++++ RECORD EXTRACTS

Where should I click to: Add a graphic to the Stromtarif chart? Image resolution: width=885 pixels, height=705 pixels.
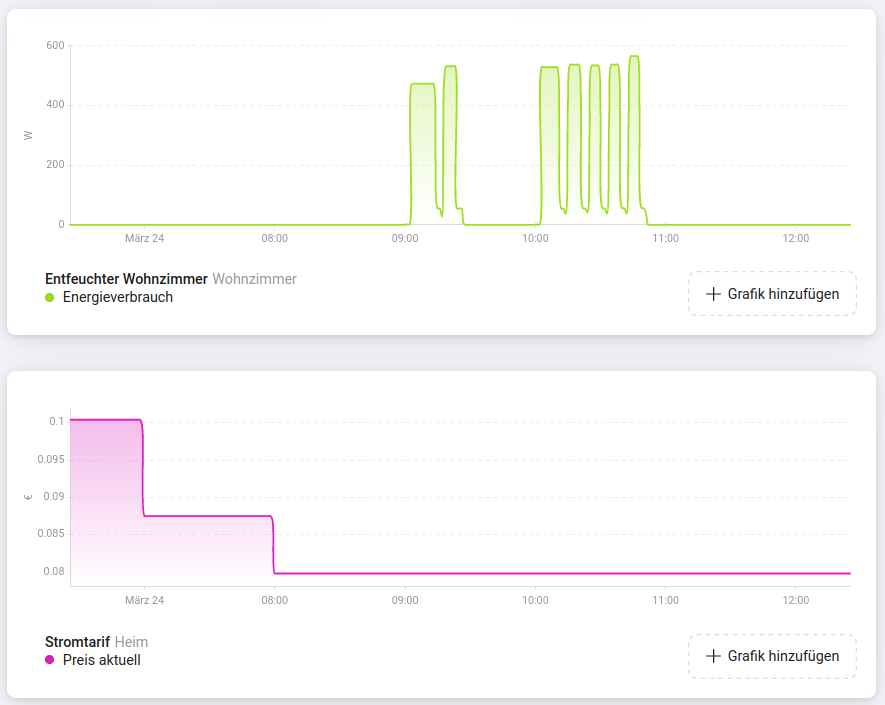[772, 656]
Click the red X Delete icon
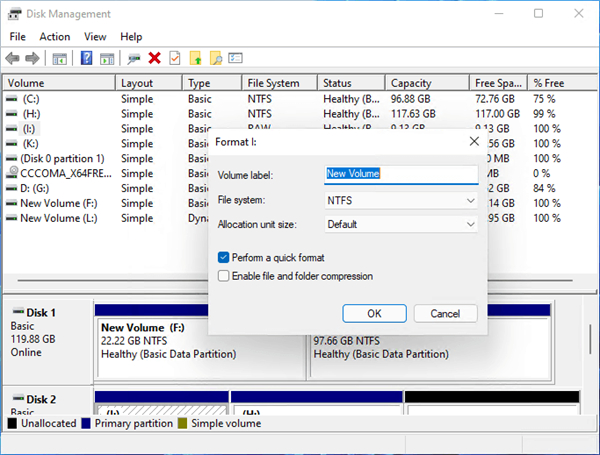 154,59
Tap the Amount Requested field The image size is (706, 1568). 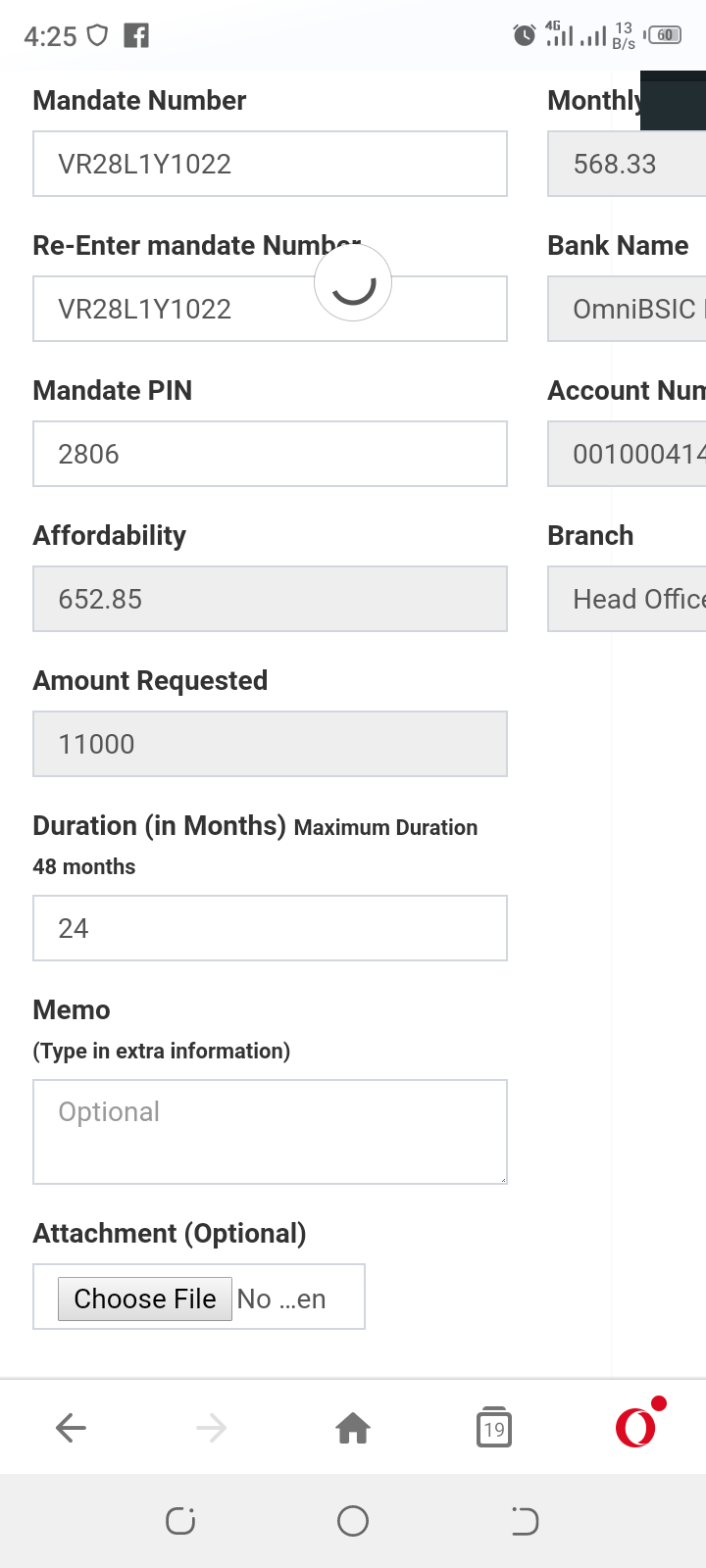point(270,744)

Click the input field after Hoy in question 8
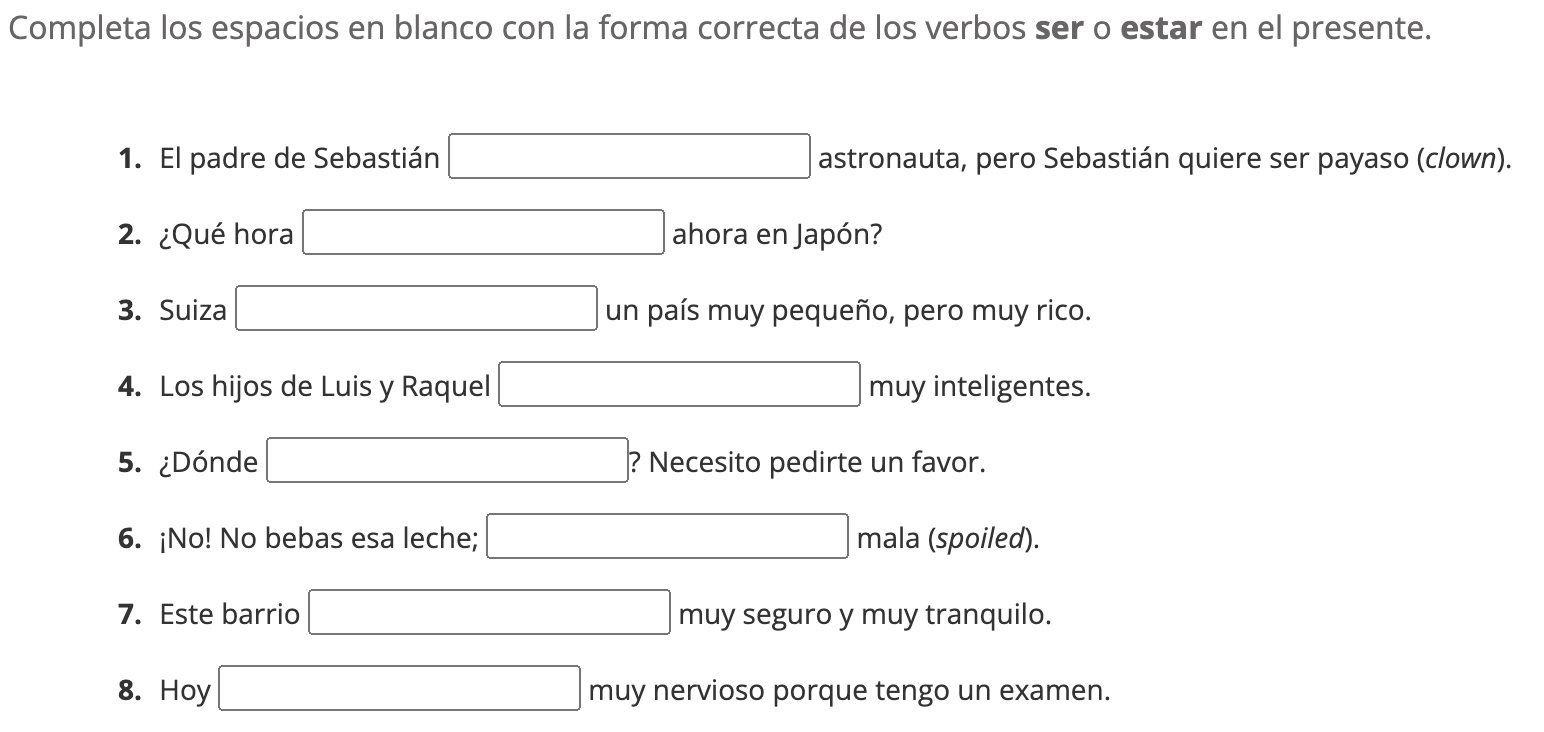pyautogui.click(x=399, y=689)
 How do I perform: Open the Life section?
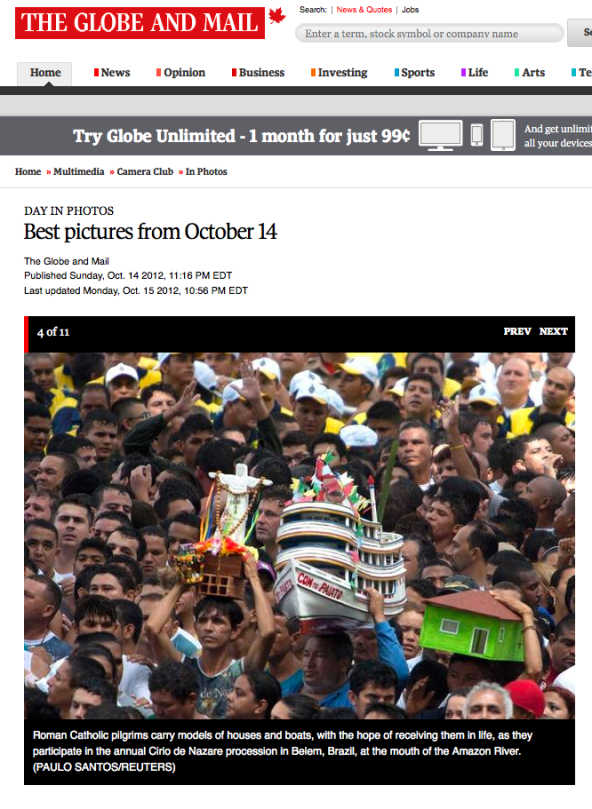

++++++++

- GOAL -
Starting at the line that contains "Click the input field after Hoy in question 8" and continuing through the end of the entries, reproduce every line, requests included, with -81 added to each coordinate in the answers. Leave the pictures out of your answer.

- OUTPUT FOR THIS EXERCISE -
Click the input field after Hoy in question 8
pyautogui.click(x=318, y=608)
 How do I perform: Open the Life section?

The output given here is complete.